[RECORD EXTRACTS Boundary: Start]

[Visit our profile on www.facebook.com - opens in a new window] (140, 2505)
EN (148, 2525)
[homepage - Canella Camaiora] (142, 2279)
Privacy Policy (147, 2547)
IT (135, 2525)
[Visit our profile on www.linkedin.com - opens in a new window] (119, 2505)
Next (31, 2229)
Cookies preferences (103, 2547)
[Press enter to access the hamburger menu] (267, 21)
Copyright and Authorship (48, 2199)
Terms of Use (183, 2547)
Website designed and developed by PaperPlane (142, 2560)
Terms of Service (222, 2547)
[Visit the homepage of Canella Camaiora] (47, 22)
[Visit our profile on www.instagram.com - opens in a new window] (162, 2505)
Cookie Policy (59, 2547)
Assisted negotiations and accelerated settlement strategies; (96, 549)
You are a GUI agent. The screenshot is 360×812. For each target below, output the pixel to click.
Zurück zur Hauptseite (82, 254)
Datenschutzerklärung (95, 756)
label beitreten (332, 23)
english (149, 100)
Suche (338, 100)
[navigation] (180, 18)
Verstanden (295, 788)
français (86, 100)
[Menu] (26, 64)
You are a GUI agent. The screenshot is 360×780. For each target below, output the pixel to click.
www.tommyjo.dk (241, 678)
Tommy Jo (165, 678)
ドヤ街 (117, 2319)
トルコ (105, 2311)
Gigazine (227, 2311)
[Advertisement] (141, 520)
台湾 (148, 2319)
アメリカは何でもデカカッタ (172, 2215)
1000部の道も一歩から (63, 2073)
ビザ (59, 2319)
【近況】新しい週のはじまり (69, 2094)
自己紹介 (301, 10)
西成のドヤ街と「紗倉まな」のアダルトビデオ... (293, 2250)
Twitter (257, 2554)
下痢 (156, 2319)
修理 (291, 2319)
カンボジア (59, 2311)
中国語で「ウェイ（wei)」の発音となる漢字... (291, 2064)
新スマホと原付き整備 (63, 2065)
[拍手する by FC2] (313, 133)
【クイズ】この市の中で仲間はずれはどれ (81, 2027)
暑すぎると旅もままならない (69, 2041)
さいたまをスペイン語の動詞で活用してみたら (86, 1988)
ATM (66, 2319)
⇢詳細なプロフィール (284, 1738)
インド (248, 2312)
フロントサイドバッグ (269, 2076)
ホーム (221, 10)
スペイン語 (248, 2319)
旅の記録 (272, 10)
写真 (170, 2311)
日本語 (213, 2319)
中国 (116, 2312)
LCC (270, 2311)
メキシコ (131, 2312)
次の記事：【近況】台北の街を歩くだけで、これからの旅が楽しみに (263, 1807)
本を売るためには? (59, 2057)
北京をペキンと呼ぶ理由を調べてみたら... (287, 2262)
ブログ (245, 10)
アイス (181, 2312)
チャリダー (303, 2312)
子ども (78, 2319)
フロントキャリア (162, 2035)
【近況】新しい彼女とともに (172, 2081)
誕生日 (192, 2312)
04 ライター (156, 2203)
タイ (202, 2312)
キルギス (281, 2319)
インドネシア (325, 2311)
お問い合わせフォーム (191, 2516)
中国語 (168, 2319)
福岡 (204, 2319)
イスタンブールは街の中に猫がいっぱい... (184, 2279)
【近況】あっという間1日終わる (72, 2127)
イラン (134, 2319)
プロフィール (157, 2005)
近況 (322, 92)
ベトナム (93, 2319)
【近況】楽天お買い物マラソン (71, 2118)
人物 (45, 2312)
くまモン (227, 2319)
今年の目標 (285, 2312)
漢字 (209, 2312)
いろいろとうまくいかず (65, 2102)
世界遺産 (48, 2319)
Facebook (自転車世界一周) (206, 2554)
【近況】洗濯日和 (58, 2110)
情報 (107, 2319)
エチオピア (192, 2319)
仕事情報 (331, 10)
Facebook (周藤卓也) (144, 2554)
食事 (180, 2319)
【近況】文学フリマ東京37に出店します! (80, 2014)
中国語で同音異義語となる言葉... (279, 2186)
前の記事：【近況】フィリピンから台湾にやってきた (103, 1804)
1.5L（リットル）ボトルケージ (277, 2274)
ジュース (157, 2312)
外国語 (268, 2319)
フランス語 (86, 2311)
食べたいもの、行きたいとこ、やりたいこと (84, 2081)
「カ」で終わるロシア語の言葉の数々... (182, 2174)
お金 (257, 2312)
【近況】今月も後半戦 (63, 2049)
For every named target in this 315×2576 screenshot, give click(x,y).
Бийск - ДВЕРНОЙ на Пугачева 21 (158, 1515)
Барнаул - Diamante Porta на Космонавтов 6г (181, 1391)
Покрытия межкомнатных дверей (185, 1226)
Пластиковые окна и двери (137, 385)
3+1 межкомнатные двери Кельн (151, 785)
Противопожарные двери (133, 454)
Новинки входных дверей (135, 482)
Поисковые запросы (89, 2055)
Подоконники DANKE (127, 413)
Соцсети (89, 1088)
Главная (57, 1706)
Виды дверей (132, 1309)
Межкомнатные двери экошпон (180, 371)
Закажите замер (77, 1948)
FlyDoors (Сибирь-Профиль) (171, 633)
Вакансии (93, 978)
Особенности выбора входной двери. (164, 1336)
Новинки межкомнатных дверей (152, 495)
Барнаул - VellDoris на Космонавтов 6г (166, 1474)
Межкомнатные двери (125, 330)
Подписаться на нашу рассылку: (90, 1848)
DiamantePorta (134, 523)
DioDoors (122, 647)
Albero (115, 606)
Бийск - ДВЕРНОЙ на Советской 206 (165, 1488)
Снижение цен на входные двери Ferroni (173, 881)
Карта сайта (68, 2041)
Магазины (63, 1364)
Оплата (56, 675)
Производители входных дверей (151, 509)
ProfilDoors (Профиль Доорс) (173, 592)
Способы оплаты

[RECORD EXTRACTS Boundary: End]

## ACTION ITEM
Each line above that contains the string "pixel" should be copied.

## WRITTEN REPLY
You are a GUI agent. The screenshot is 360×812. For each target below, output the pixel to click.
You are a GUI agent. The screenshot is 360×780. For each target below, output the pixel to click.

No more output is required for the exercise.